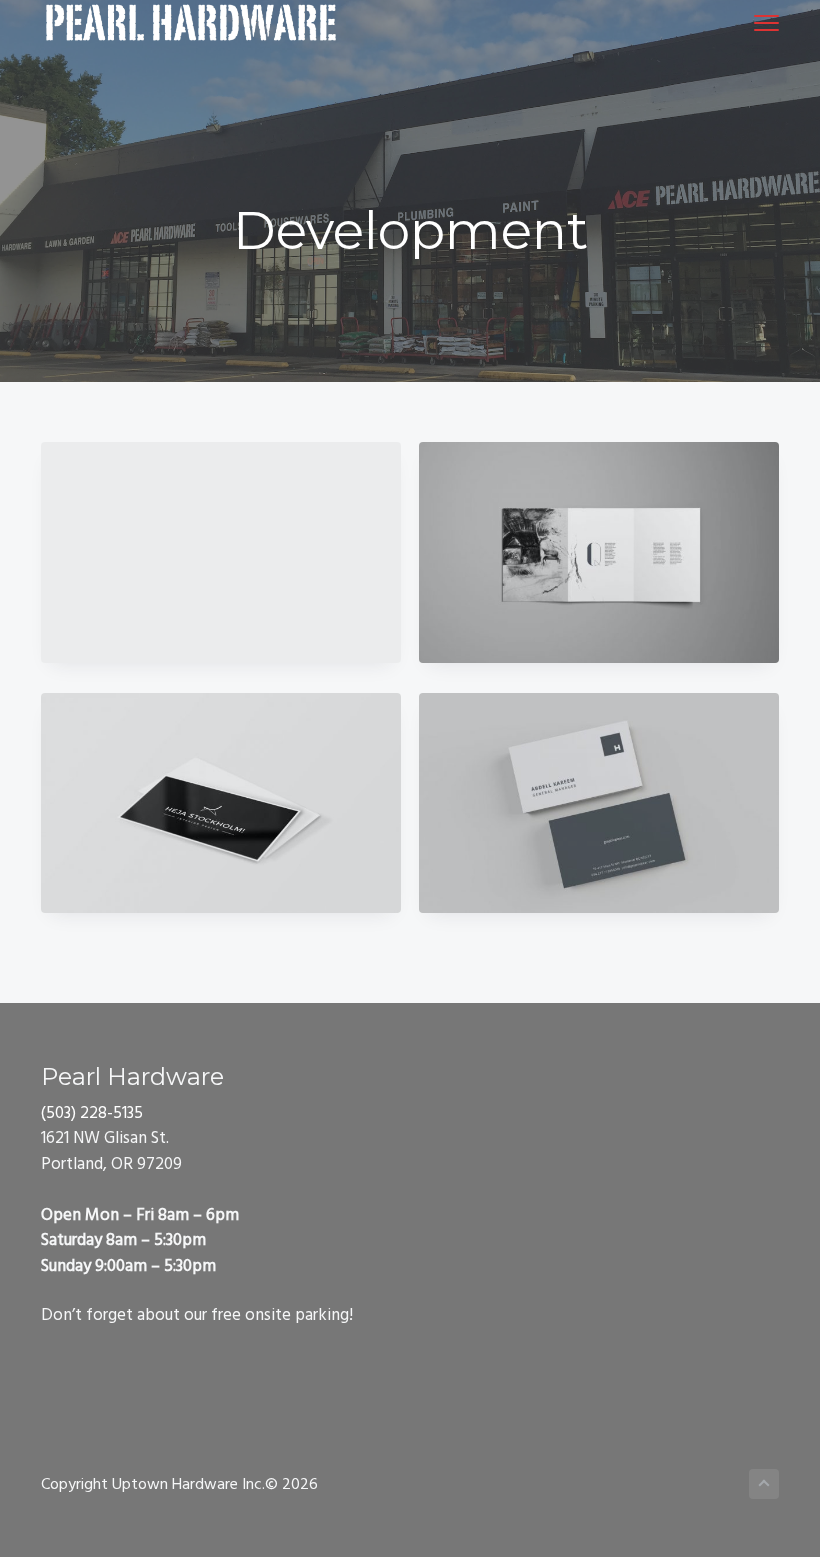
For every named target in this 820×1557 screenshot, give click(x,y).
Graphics (599, 552)
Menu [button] (743, 22)
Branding (221, 552)
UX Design (220, 803)
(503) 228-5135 (92, 1113)
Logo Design (599, 803)
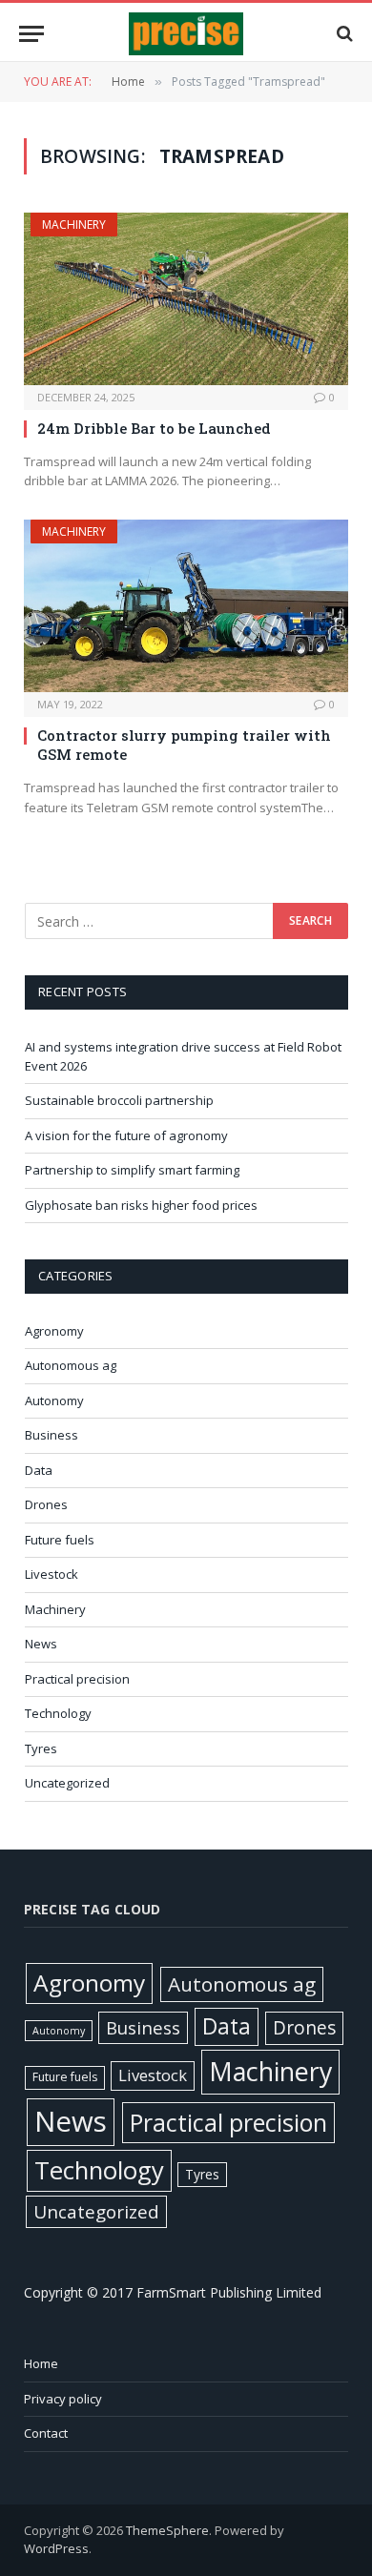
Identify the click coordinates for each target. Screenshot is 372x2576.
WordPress (56, 2548)
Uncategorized (67, 1782)
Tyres (41, 1748)
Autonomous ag (70, 1365)
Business (51, 1434)
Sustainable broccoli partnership (119, 1100)
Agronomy (54, 1330)
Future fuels (59, 1539)
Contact (46, 2433)
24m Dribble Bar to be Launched (154, 428)
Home (41, 2363)
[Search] (343, 33)
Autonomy (54, 1400)
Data (38, 1470)
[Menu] (31, 33)
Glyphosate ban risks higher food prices (141, 1205)
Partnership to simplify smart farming (132, 1169)
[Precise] (186, 34)
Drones (46, 1504)
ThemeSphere (167, 2530)
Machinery (74, 224)
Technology (58, 1713)
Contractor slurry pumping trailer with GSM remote (184, 745)
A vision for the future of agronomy (126, 1135)
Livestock (51, 1574)
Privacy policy (63, 2398)
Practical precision (77, 1678)
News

━━━━━━━━━━━━━━━━

■ **ABOUT THIS TASK**
Copy back exactly the lines above from the one containing "Graphics (599, 552)" through the one containing "Agronomy (54, 1330)", and leave every picture behind.

■ **TASK RESPONSE**
Graphics (599, 552)
Menu [button] (743, 22)
Branding (221, 552)
UX Design (220, 803)
(503) 228-5135 (92, 1113)
Logo Design (599, 803)
Identify the click coordinates for each target. Screenshot is 372x2576.
WordPress (56, 2548)
Uncategorized (67, 1782)
Tyres (41, 1748)
Autonomous ag (70, 1365)
Business (51, 1434)
Sustainable broccoli partnership (119, 1100)
Agronomy (54, 1330)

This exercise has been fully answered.